The gallery has not changed since I first vis­it­ed the muse­um in 1968, when I lived for a year almost across the street. Most of the muse­um’s oth­er exhib­it spaces have since been mod­ern­ized, but it would be hard to improve The Hall of the Flat Beasts; I hope the cura­tors have the good sense to leave it alone, since it hap­pi­ly con­veys the pas­sion for col­lect­ing that char­ac­ter­ized 19th-cen­tu­ry England.

One ichthyosaur spec­i­men in the gallery (not Anning’s) con­tains six unborn young inside its body, and anoth­er has three unborn young with the almost per­fect impres­sion of a fourth being born tail first just as the moth­er died. A Lyme Reg­is ichthyosaur has bits of anoth­er ichthyosaur between its teeth, part of the crea­ture’s last meal. To move along the gallery from spec­i­men to spec­i­men is like being tak­en back two hun­dred mil­lion years to van­ished seas teem­ing with Loch Ness mon­sters — eat­ing, being eat­en, mat­ing, bear­ing young.

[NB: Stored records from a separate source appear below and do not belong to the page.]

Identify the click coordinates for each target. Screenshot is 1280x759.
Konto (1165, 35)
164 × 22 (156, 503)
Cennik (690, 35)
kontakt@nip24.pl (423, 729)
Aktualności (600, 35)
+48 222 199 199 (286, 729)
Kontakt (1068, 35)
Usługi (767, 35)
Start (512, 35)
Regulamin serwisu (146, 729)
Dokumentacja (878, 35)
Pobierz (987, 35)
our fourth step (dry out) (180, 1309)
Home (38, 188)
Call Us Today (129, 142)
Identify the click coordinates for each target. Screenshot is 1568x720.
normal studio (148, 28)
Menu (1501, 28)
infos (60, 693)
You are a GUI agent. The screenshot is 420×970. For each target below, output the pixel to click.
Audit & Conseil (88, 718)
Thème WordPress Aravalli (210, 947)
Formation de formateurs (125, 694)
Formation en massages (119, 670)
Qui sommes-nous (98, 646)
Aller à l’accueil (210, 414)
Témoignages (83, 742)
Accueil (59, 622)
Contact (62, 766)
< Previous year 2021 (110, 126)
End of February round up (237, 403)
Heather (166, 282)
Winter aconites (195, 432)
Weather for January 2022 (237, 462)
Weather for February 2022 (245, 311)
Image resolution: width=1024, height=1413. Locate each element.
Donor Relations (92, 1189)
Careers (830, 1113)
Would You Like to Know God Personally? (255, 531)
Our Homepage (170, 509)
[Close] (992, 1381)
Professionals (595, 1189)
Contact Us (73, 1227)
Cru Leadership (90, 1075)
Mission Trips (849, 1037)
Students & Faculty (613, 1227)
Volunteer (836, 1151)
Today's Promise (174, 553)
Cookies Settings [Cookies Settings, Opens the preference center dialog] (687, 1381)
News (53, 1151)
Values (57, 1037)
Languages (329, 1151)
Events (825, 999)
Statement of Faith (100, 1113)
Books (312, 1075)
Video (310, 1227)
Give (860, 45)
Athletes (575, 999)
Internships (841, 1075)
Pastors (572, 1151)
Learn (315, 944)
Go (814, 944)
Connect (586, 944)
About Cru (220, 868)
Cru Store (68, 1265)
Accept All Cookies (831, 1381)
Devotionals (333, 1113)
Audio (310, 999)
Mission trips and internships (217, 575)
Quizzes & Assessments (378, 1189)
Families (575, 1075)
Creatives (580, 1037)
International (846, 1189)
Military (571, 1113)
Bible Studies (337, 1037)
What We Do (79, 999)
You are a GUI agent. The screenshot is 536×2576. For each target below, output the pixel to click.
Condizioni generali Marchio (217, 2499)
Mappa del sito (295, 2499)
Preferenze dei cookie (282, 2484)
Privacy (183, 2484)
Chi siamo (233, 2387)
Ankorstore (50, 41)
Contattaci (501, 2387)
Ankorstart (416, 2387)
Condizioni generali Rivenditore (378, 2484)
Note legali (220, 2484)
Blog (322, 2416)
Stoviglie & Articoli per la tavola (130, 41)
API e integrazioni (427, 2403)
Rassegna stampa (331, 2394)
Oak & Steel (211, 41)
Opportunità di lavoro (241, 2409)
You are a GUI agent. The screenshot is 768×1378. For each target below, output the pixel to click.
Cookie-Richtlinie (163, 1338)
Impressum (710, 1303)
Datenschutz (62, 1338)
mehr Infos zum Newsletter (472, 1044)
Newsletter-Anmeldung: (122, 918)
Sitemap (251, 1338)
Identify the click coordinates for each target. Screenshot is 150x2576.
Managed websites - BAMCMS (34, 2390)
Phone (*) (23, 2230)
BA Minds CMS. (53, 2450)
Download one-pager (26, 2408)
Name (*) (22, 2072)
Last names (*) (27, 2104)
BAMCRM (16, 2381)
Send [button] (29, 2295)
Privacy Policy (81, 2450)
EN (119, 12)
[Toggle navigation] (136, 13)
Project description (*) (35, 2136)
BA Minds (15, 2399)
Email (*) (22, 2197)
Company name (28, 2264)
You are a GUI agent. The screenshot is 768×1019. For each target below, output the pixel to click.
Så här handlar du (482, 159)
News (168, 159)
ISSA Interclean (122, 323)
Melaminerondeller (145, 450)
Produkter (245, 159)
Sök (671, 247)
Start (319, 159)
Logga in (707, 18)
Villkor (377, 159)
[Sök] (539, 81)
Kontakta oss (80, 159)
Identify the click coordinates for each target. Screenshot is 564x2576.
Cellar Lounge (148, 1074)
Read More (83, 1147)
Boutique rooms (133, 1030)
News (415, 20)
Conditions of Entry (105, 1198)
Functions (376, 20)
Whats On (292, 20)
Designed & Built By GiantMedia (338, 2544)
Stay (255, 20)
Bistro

When I last vis­it­ed the gallery in the fall of 2003, an adjoin­ing room was offer­ing a spe­cial exhib­it on that favorite of all dinosaurs, Tyran­nosaurus rex, com­plete with an ani­mat­ed life-sized mod­el. As I sat on a bench in the Hall of the Flat Beasts among sea­far­ing mon­sters of Juras­sic seas, every now and then from the oth­er room came the dis­con­cert­ing roar of car­niv­o­rous, land-trod­ding Tyran­nosaurus rex. I turned to my right and exchanged a wink with an imag­ined Mary Anning, sit­ting beside me on the bench among her trea­sured relics of the past.